» **Goal**
Please extract each line in the listing below that contains the word "bell".
═════ Input ═════
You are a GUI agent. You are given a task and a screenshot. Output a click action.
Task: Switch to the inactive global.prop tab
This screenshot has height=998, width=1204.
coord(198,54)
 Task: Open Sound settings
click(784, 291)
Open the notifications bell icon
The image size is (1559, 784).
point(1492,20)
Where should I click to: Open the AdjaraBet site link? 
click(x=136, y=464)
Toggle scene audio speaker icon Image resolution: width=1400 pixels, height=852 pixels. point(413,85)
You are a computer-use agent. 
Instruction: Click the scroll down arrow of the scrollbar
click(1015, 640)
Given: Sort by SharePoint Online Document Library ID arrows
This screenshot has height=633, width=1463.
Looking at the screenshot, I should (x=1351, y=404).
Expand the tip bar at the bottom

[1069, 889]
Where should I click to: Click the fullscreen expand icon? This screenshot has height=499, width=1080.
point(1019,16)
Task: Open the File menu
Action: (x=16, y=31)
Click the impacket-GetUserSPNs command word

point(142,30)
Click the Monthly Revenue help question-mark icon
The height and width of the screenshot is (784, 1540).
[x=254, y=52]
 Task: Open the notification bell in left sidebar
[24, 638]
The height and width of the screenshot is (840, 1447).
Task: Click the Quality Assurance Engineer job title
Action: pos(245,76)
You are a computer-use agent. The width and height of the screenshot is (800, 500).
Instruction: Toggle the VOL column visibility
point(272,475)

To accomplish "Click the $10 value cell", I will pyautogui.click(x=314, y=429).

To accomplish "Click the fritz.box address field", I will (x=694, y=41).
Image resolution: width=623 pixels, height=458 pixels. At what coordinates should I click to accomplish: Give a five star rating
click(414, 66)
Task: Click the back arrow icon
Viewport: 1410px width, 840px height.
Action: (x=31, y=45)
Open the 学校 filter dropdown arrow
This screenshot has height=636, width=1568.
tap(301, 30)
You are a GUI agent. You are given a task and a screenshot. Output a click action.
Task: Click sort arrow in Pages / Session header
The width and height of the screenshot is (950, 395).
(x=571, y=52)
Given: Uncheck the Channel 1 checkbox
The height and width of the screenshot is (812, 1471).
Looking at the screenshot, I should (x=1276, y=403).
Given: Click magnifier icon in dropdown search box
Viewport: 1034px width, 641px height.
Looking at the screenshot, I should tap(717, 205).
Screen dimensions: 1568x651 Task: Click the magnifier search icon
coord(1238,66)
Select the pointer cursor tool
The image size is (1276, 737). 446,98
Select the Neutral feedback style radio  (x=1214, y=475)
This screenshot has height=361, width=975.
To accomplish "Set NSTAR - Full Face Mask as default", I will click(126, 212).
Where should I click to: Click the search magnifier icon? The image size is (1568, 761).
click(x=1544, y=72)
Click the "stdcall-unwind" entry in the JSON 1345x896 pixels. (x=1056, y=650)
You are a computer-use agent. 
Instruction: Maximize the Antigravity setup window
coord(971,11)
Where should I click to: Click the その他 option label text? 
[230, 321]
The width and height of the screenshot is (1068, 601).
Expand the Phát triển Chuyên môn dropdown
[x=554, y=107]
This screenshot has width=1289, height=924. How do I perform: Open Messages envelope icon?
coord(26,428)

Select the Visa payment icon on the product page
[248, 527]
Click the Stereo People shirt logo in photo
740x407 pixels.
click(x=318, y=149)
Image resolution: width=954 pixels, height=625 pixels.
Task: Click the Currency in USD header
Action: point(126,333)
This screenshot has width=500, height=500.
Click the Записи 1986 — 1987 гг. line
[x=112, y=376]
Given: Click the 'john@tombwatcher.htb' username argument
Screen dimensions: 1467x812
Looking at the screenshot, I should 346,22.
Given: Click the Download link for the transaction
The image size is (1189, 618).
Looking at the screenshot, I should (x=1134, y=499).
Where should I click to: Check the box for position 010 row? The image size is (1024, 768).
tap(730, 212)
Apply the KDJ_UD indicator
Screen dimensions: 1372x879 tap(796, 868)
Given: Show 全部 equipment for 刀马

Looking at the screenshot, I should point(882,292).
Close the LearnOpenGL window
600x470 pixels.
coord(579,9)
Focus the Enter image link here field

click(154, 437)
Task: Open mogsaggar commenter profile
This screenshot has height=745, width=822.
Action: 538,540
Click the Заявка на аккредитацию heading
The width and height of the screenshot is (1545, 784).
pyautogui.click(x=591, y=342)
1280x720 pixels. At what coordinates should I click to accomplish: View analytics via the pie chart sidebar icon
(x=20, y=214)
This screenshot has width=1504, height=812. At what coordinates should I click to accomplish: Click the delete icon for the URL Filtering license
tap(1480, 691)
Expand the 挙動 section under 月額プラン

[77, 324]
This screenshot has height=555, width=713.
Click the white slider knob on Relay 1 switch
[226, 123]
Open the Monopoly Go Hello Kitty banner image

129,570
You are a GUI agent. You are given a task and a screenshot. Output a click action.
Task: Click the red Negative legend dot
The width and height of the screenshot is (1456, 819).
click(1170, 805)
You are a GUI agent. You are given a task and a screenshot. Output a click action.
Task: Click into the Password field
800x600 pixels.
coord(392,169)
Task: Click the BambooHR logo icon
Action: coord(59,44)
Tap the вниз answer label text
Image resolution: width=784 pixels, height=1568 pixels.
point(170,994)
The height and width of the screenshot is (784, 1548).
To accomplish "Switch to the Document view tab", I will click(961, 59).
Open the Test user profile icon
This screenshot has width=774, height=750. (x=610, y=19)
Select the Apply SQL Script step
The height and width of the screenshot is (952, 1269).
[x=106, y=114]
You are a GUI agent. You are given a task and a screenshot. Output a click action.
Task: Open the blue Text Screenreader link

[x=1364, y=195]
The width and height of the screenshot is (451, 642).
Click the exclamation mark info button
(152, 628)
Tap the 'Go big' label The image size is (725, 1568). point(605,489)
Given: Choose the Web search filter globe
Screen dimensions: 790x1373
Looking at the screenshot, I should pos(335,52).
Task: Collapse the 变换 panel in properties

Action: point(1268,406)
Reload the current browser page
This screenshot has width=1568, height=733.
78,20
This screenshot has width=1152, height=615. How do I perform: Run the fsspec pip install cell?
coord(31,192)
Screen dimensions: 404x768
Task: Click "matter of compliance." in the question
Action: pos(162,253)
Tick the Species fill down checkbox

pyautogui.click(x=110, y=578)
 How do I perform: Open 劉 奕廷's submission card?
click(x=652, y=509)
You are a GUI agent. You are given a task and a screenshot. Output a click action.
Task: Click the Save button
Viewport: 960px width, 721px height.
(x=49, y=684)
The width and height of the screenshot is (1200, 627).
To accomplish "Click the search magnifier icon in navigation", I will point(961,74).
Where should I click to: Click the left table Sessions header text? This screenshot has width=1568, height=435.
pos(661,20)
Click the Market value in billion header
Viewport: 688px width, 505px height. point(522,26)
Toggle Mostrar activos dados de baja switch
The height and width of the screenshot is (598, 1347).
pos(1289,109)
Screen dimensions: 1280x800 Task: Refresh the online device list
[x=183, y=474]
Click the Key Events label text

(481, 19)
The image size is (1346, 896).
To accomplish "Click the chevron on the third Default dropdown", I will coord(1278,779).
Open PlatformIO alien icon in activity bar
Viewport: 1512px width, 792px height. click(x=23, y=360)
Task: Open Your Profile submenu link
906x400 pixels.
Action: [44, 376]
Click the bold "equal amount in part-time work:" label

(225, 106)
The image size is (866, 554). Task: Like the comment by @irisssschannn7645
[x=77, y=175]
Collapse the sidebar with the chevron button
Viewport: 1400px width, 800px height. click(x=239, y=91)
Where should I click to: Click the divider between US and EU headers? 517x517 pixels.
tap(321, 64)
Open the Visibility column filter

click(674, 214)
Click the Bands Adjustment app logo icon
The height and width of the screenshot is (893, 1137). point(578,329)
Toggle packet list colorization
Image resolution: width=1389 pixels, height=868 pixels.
═════
» **Problem solution**
Open the notifications bell icon
 Task: Open the notification bell in left sidebar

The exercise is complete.